Nina que coicidencia!! meu post de ontem foi sobre minha avó tbm, com certeza Nina são lembranças tão lindas e doloridas né, juntando o meu post e o seu estou aqui com meu coração,chorando em silêncio...as vezes me permito assim...
beijos amiga linda TE ADORO!!
OBS: muito bonita sua relação com sua vozinha!!

Biana França disse...

Nina, uma vez escrevi sobre minha vó lá no blog tbm. Ela também não sabia ler, mas era de uma sabedoria imensa. Lendo sobre sua vozinha, fiquei emocionada, por vc ter sido uma neta especial e por ela, por tudo!
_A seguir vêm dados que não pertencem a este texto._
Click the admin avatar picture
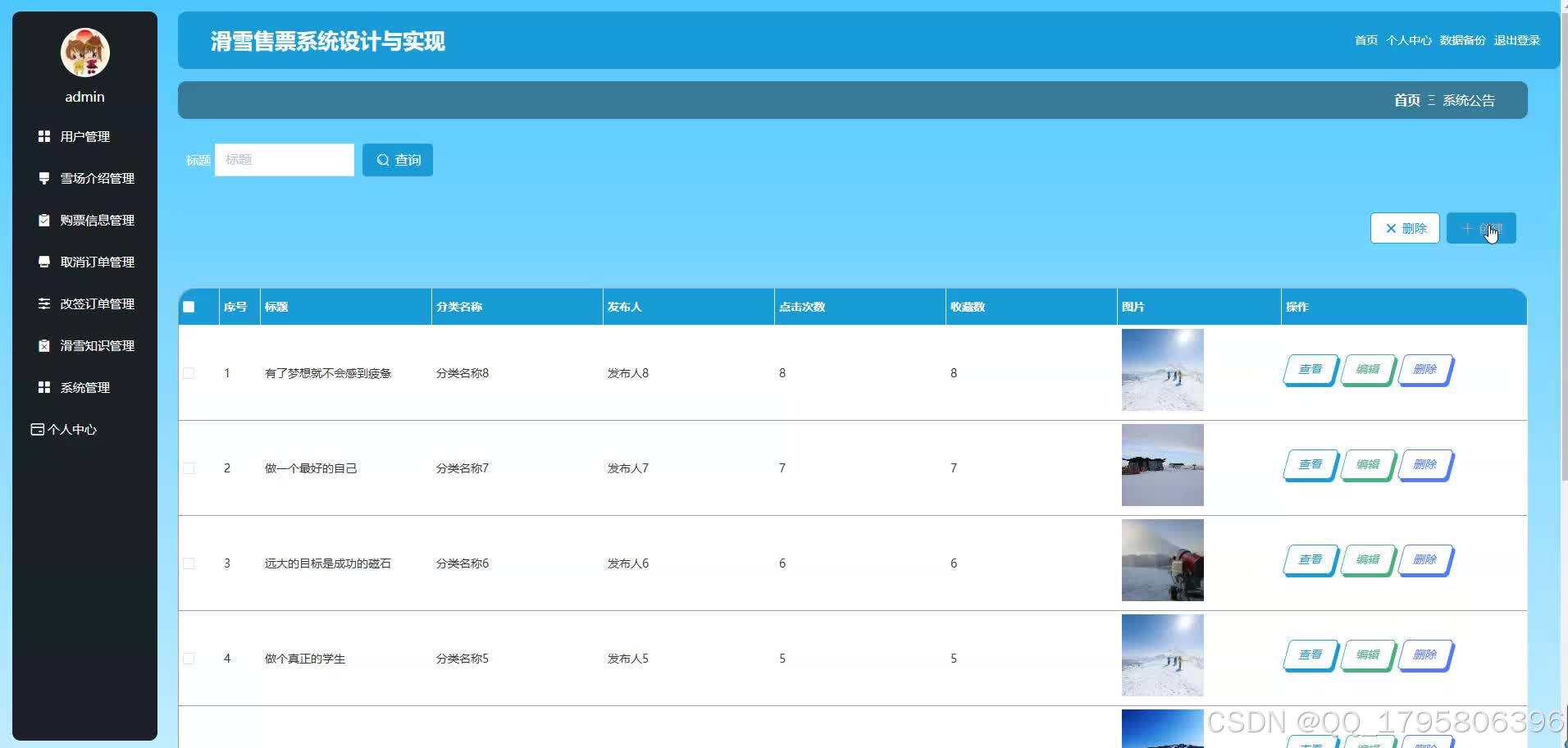 (85, 52)
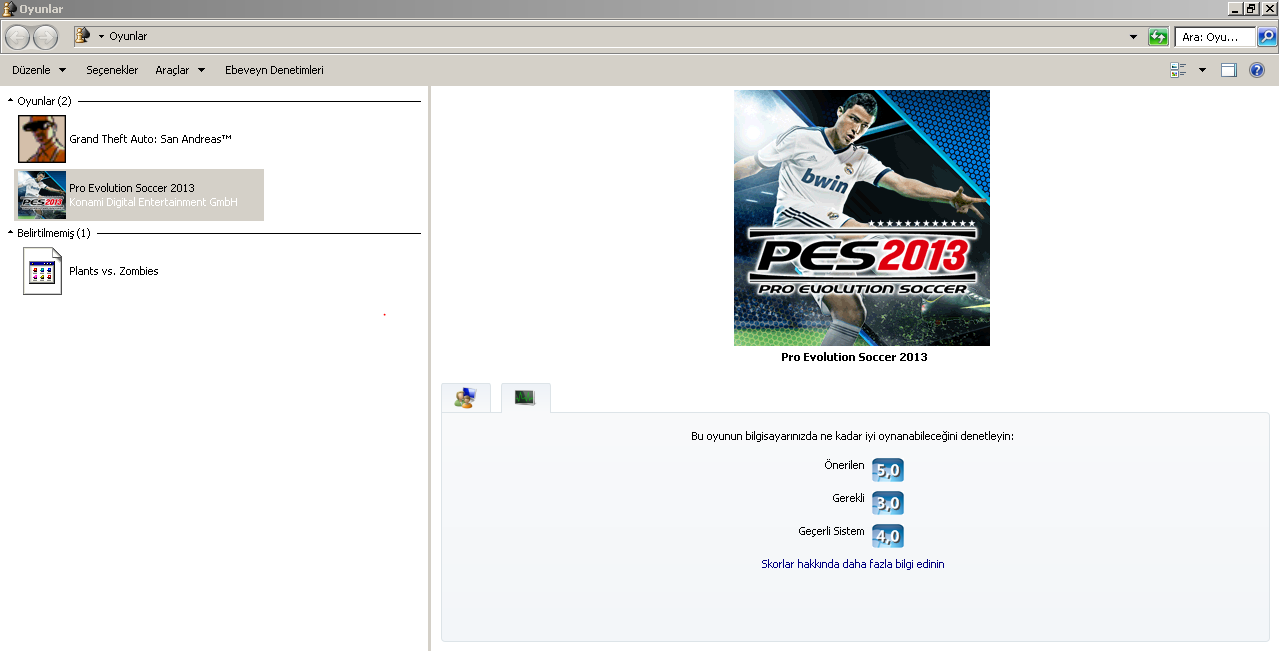The width and height of the screenshot is (1279, 651).
Task: Click the Back navigation arrow
Action: (16, 36)
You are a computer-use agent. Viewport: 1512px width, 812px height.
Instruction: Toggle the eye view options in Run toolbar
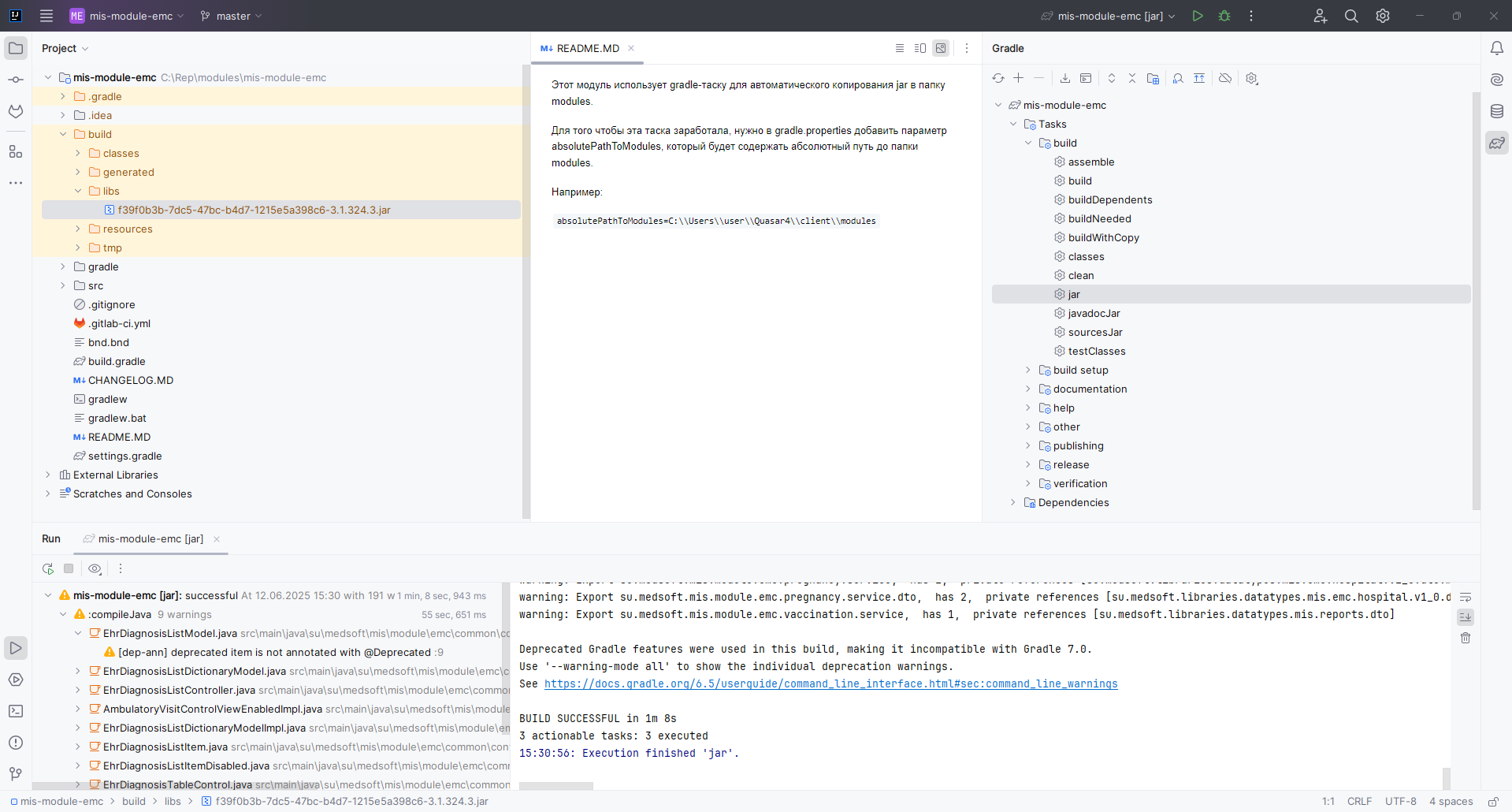coord(95,568)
Linda história.
Ah, sobre o post anterior: que Deus sempre permaneça ao lado de sua Laura, parabéns a você e a ela.
Mil beijos.

tout par toi disse...

Histórias e desenhos com gostinho de abraço da vovó!

Ana Filipa Silva disse...

Quando recebi o selo e tive que enunciar três amigos para o oferecer, claro que pensei na Nina, a autora de histórias tão mimosas. Lá no Coisas Banais existe um mimo para a escritora do best-seller digital Crônicas de Uma Menina Feliz. Um abraço.

I. Monique disse...

Aaah Nina,

Minha vó como a sua, também tem uma caixinha onde guarda os bilhetes dos netos desde crianças. Também não teve grandes oportunidades na vida para estudar, mas em compensação se transformou na mulher valorosa que a conheço. Um exemplo de vida!
Imaginá-la um dia com dores em uma cama, me faz sentir, como você, tristeza profunda. Por que a vida as vezes é tão dura, neh?

beijo grande,

Inge

Márcia disse...

Nina,
Sinto muito pela sua vovó, mas tenho certeza de que sua leitura e seu carinho a traziam força e muito orgulho pra ela! E que gracinha ela procurar sempre um motivo para elogiar suas cartinhas, sinal de sua sensibilidade, ternura. Avós e mães são tesourinhos valiosos na vida da gente!
Um grande beijo querida!

as namoradas disse...

olha, nem sei como parei por aqui, mas o fato é que eu tô chorando. Minha mãe se foi há 8 meses, não sabia ler nem escrever e era muito católica, e a melhor mãe do mundo com certeza, e eu lembrei que quando aprendi a ler, ela e meu pai assinaram um jornal diário e todas as manhãs antes de ir pra aula e lia as manchetes pra eles, na volta as notícias mais interessantes.
engraçado nisso tudo é que uma pessoa sem nenhum estudo me ensinou tudo na vida pra ser uma boa pessoa.
e a música, essa música cantamos no enterro dela, por isso não secam essas lágrimas.
Beijos, obrigada por isso.
Rainbow(Fabi)

Cris Barreiro disse...

Essa sua postagem só me faz ter ainda mais certeza como é importante o papel dos avós para o desenvolvimento de uma criança. Como avós presentes e participativos na vida dos netos, vão contribuir imensamente para a solidificação de valores e a constituição de um adulto sensível e doce. Lindo...como sempre!!